Meira explica que, em meio ao cenário de incertezas, a companhia que deseja se capitalizar tem acesso ao mercado de crédito, onde consegue captar a um custo de dívida não tão alto e que a permite girar sua operação sem ficar exposta ao mercado volátil previsto para este ano.

Ariane Benedito, economista especialista em mercado de capitais, acredita que o primeiro semestre de 2023 tende ser mais desafiador para abertura de capital na B3. Já para o segundo semestre, caso a responsabilidade fiscal do novo governo seja mantida, com propostas e diretrizes, principalmente fiscais, de controle e equilíbrio econômico, Benedito diz que o Banco Central pode se sentir confortável de iniciar corte de juros.

“Se a economia for por esse sentido, há inversão de cenário e abre espaço para o investidor começar a se animar com entrada de capital para a renda variável, e as empresas, consequentemente, também venham buscar oportunidade. É mais provável que aconteça spin off (cisão) de empresas do que IPOs em si”, diz Benedito.

Marcos Almeida, diretor da WIT Corporate, destaca que cada vez que o mercado demonstrar que há um movimento de reversão da curva de taxa de juros no Brasil e melhoria no cenário externo e inflação, o mercado de capitais tem o potencial de ser maior do que 2021.

Nova resolução da CVM

A partir de 2 de janeiro de 2023, passou a valer a resolução 160 da Comissão de Valores Mobiliários (CVM), que traz algumas mudanças nos processos de ofertas públicas iniciais de ações. Desta forma, as instruções normativas 400 e 476 deixarão de vigorar.

Confira as principais mudanças:

Para Danielle Lopes, sócia e analista de ações da Nord Research, essa resolução é positiva, pois não tira a rapidez do processo e traz mais informações sobre a empresa ao investidor. 

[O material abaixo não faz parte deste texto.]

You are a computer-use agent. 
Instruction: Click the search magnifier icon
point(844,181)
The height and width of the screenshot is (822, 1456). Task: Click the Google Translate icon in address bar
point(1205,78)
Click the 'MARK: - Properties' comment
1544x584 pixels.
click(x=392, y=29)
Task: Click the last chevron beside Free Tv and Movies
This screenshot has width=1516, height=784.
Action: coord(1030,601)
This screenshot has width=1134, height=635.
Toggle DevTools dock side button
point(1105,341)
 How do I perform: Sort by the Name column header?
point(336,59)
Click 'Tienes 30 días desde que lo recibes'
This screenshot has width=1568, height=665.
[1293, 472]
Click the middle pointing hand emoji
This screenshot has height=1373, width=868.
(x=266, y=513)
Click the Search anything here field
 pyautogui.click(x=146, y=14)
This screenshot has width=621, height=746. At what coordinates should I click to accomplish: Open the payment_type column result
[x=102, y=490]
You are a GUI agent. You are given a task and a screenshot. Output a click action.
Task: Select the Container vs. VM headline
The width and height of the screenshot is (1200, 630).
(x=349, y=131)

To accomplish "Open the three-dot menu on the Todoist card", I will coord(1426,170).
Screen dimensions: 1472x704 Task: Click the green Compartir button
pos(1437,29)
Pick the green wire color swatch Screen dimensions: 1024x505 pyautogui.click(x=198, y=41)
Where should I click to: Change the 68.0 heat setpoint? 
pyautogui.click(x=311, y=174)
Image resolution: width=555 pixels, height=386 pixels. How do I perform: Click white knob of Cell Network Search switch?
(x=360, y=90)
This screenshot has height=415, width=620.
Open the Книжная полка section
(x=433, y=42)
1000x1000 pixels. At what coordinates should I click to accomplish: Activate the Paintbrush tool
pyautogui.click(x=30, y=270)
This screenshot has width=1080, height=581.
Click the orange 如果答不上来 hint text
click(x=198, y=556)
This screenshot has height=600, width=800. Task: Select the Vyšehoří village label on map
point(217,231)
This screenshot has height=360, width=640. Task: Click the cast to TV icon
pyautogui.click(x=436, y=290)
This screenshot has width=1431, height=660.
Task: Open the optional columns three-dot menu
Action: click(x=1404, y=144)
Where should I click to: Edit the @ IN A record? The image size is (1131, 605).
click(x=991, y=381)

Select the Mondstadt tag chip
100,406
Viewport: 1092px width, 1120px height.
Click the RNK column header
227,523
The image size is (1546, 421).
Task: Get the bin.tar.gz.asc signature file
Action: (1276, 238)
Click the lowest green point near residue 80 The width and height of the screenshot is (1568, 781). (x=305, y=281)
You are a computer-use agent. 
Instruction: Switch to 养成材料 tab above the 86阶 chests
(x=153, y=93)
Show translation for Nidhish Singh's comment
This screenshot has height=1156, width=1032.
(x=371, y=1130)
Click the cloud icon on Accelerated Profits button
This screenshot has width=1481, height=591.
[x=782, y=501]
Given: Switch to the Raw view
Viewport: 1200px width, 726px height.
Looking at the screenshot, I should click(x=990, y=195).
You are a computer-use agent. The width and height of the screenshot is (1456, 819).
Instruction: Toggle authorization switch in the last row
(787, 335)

Na mesma linha, Levindo Santos, sócio da G5 Partners, também avalia a medida como benéfica, pois dá mais flexibilidade ao processo e simplifica o acesso dos investidores às informações essenciais, sendo uma importante evolução normativa que cria condições mais favoráveis para o acesso de empresas ao mercado, incluindo para IPOs.

Já para Marcos Almeida, diretor da WIT Corporate, não deve haver grandes mudanças. Almeida explica que a CVM 160 regulamenta que todas as ofertas públicas deverão ser registradas variando apenas o rito, que pode ser automático ou ordinário. De acordo com o diretor da WIT Corporate, essa regulamentação vai afetar mais as securitizadoras na emissão de instrumentos de dívidas.

Setores que podem se destacar em 2023

Ariane Benedito lembra que, em meio às políticas do governo Lula, se observará a população tendendo para consumo de bens essenciais, saneamentoenergia elétrica, por exemplo. De acordo com Benedito, isso faz com que o investidor olhe para esses setores com prioridade. 

“Bens essenciais, commodity, utilities e financeiro terão essas procuras. Então, empresas que estão inseridas nesses setores podem ter mais chances de demanda e interesse de investidores e fazer com que empresas de setores que não estão na bolsa procurem capitalização pois têm demanda do investidor”, diz Benedito.

 Levindo Santos, sócio da G5 Partners, também acredita que empresas de setores como energia e saneamento devem ser protagonistas em uma nova janela de mercado para IPOs. Santos destaca ainda que empresas relevantes e que atuam em setores que exploram vantagens comparativas brasileiras (agronegócio, mineração, produtos florestais) também poderão encontrar demanda junto aos investidores, sobretudo internacionais. 

“De forma geral, empresas maiores, com comprovados diferenciais competitivos e que já estejam se preparando para acessar o mercado, trabalhando seus fundamentos, terão maiores chances de sucesso”, acredita o sócio da G5 Partners.